- _YOUR INSTRUCTIONS_
Carry on the forum thread below about ways to get rid of the Lady of Pain, starting right after its last line.

- _EXCERPTED PASSAGE_
>> Begin

Maybe Cthulhu's resting place IS Sigil and the Lady is there to ensure he doesn't wake?

"That which is not dead may eternal lie, and in strange aeons death may die." Cthulhu can't die so her little flaying trick wouldn't work... it'd just make him really upset.
 


You could:
1) Trick her into leaving Sigil (alternatively, worship her so she becomes divine and is kicked out by her own rules)

2) Reflect her into one of her own Mazes

3) Consume her with an entity of non-euclidian geometry

4) Seal off Sigil from the Multiverse and have her starve

5) Unleash the Furies upon her

6) Slay her before she was even born

7) Ask her if she was happy

8) Replace her and become the new Lady of Pain (much like the countless placeholders before)

9) Attack her with the First weapon in the multiverse that caused the death of another

10) Death comes for a visit (or any other of the Endless)

11) Pull a Vecna, but unlike the lich, win!

12) Have a lowly kobold child throw a rock at her

The trick with the Lady isn't that she's got a bazillion HP or +100 SR but that she's something other. Once you as DM define what that is, then there should be no shortage of creative ways to remove her from the game. I too am sick of the Lady is sooo powerful fetishists.
 

JesterPoet

First Post
orangefruitbat said:
You could:

...

5) Unleash the Furies upon her

...


The trick with the Lady isn't that she's got a bazillion HP or +100 SR but that she's something other. Once you as DM define what that is, then there should be no shortage of creative ways to remove her from the game. I too am sick of the Lady is sooo powerful fetishists.

And we all know that Furries are the top of the food chain when it comes to fetishists... This just might work!


Wait... maybe I read that wrong...

>> End

- _INFORMATION SHOWN_
>> Begin

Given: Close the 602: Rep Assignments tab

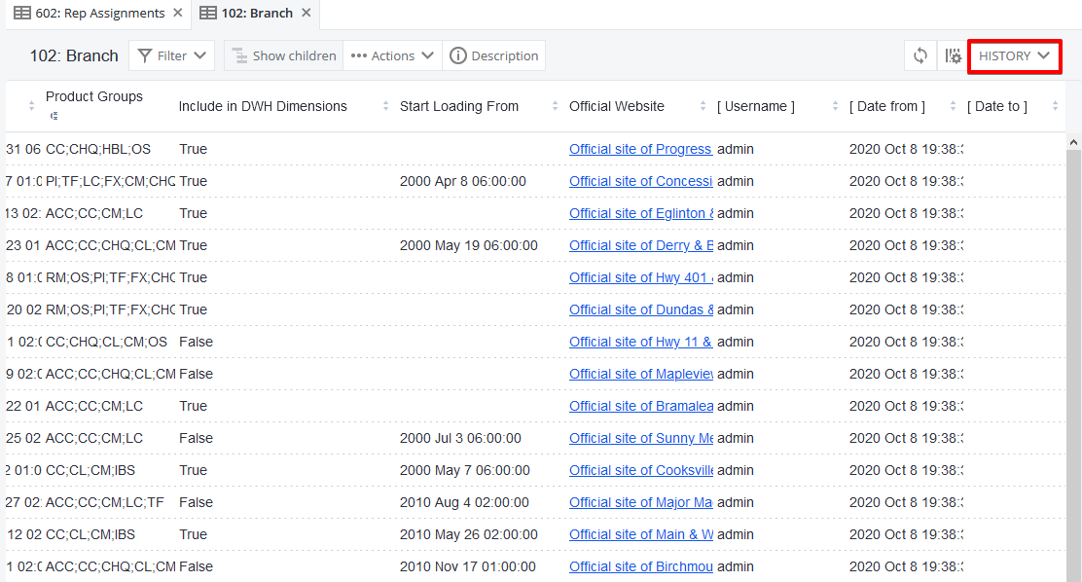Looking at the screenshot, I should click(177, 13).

>> End
>> Begin

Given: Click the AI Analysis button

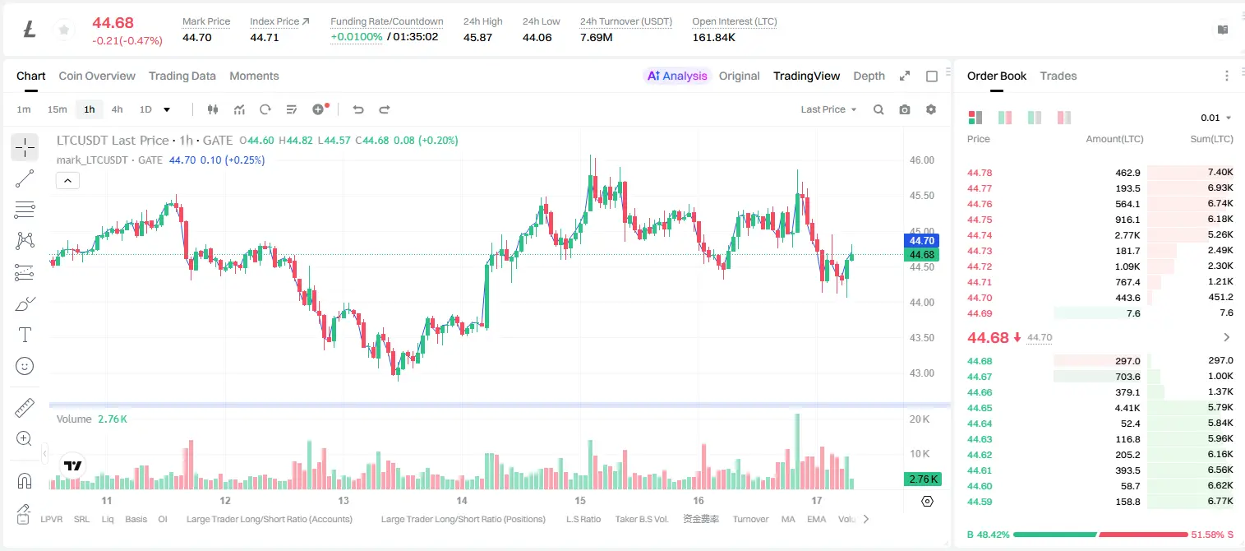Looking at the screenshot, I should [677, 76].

>> End

- _EXERCISE ANSWER_
Wrahn

First Post
With only a smattering of the Planescape under my belt, I would guess the first step in defeating her would be to find out what she is. Until anyone has any idea what she is, then effectively there is no way to defeat her.

I can think of one place that would be possible, mind you this is all conjecture. Sigil is at the top of an infinitely tall spire at the very center of Concordant Opposition, in other words the very center of the planes. (How an infinitely tall spire can have a top or how something of infinite size can have a center should give you a relative idea of the magnitude of the problem you are facing). Sigil is inside a torus (a donut shaped structure). It has a hole in the center. It is in this hole that I would reason the answer to the riddle of the Lady of Pain can be found and perhaps much more.

Of course, this leads to a few problems in and of itself. The Lady of Pain does not take kindly to people digging through her city to find out what is outside. Inside of Sigil her demonstrable seems pretty much insurmountable. It is suspected that gods are banned from Sigil by her power. Nothing short of a god would even come close to challenging her and even then Aoskar will attest that a godhead is not enough to insure victory.

On the other hand you could scale the infinitely tall spire. All you would need is infinite speed. It is also known that those who try and climb the spire usually end up dead. It is for this reason that I believe there are answers to be found just outside of Sigil, because someone is protecting it.

The Lady of Pain is not unkillable by Planescape canon, to my understanding. They leave her an enigma never defining her. Her motives are completely unknown, just like her nature. But it is very apparent she is VERY difficult to kill, as she has been around a long time.
 

Shemeska

Adventurer
At the risk of sounding arrogant, I'll quote myself here from the Planewalker 'Planescape Campaign Setting, Chapter 7: Sigil':

DM’s Dark: Using the Lady

The Lady of Pain is less an NPC than a setting mechanic. She transcends any game mechanic and has no stats. Should She be directly challenged by PC’s or NPC’s, nothing they do should be capable of hitting or harming Her. Not a wish, not a miracle, not even epic spells. Even the overpowers cannot defy the barriers preventing powers from entering the Cage (not that such beings tend to have interests beyond their sphere of influence anyways).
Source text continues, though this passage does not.